Top Steed: The Curious Case Of Rejuvenated Malbranque


There seemed to be a light-headedness in the air after Lyon’s breathless win over Bastia on Sunday afternoon. Their ever-affable goalkeeper Rémy Vercoutre holding court with journalists is not unusual, but here he was giddily promoting a France recall for one of his teammates – 33-year-old Steed Malbranque.

“I would love it so much if Steed was called up to the France team,” Vercoutre gushed. “It’s a sincere appeal. We don’t care about his age, or about his career path. He deserves it so much. He’s our Mr. Extra. From the start of the league season, it’s not even close; he’s the best. He gets the ball back, he gives great passes and now he’s scoring goals.”

In fact, Malbranque scored in Ligue 1 for the first time in 11 years, with a stoppage-time penalty that apologetically squeezed under Bastia goalkeeper Macedo Novaes. It was rather in keeping with the folly of the afternoon, as the final goal in a 5-2 win and almost like the finale of a testimonial.

How the penalty went in and whether Vercoutre’s argument has merit are not really the real stories, though. What is remarkable is Malbranque’s Lazarus-like return from the professional scrapheap that he had appeared to voluntarily climb upon when he quit St Etienne last year. 

The midfielder had been at the Stade Geoffroy Guichard for less than a month, and had played precisely 26 minutes for the first-team, when he decided to quit the club in August 2011. Everybody was caught on the hop, and false rumours suggested that it was due to his child being diagnosed with cancer. “My son isn’t ill, seeing as I don’t have one,” Malbranque remarked dryly when commenting on the reasons for his decision after the contract cancellation was made official. 

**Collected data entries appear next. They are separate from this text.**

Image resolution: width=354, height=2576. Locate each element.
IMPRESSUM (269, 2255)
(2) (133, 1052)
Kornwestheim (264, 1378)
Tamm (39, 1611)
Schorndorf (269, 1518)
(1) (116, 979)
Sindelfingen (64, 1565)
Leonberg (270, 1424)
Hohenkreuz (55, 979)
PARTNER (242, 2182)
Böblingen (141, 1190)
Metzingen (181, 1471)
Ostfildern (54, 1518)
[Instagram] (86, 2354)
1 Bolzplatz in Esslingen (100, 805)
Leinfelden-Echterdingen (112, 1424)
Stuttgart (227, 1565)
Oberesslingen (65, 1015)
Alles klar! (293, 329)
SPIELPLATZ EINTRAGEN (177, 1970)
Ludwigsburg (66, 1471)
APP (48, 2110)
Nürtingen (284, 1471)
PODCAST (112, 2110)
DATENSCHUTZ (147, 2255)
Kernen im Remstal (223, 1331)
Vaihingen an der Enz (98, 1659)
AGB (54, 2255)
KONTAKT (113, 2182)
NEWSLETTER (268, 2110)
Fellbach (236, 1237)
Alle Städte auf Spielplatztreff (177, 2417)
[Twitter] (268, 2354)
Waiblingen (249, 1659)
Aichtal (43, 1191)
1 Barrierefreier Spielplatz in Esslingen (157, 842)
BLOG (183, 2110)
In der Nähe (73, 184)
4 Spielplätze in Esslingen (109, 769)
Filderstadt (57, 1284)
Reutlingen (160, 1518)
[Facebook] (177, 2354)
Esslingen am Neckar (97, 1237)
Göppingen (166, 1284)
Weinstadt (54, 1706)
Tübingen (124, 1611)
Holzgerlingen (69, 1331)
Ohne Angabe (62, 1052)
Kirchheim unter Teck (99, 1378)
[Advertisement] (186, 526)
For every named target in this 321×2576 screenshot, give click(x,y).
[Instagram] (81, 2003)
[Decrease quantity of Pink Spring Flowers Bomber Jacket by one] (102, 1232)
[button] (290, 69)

Les Verts coach Christophe Galtier had revealed that Malbranque had pulled out of a series of training sessions and matches, saying he wasn’t in the right frame of mind.

“I wasn’t enjoying training,” Malbranque confirmed. “I tried to be happy, but I just couldn’t manage it.” 

Almost a year of personal exile from the game followed, although Malbranque insisted he never intended to quit. “The club (St Etienne) said I was retiring – I never did,” he insisted. Still, when he returned to boyhood club Lyon (where he came through the ranks with the likes of Fredi Kanouté) to train in June, it seemed like coach Rémi Garde was doing him a favour to help him back onto his feet.  

Little by little, it became clear there was something more left in the tank, as Malbranque played for the B team and then in a pre-season friendly at Porto on August 4th, after which Garde admitted the former Fulham, Spurs and Sunderland man was “an interesting option” to reinforce his squad.

It’s all about the timing; this would have been an unthinkable move even 12 months ago, but Lyon’s reduced financial means and Garde’s keenness to strongly link the academy with the first team has worked in Malbranque’s favour. 

Vercoutre is dead right about one thing; Malbranque has been outstanding, playing as if he’s spent his year off in an oxygen tank. On Sunday he was in his now-familiar role, deep in the centre of midfield besides defensive rock Maxime Gonalons. Yet he was also able to lay on two decisive passes as well as provide the support for the returning Yoann Gourcuff to flourish ahead of him.

Malbranque’s style has always been seductive, with his squat, foraging demeanour on the ball catching the imagination of supporters on both sides of the channel. Now it is producing tangible results, with Lyon just a point behind table-topping Paris Saint-Germain with a game in hand. If he is still helping Lyon to challenge PSG’s might come spring, this will be some story.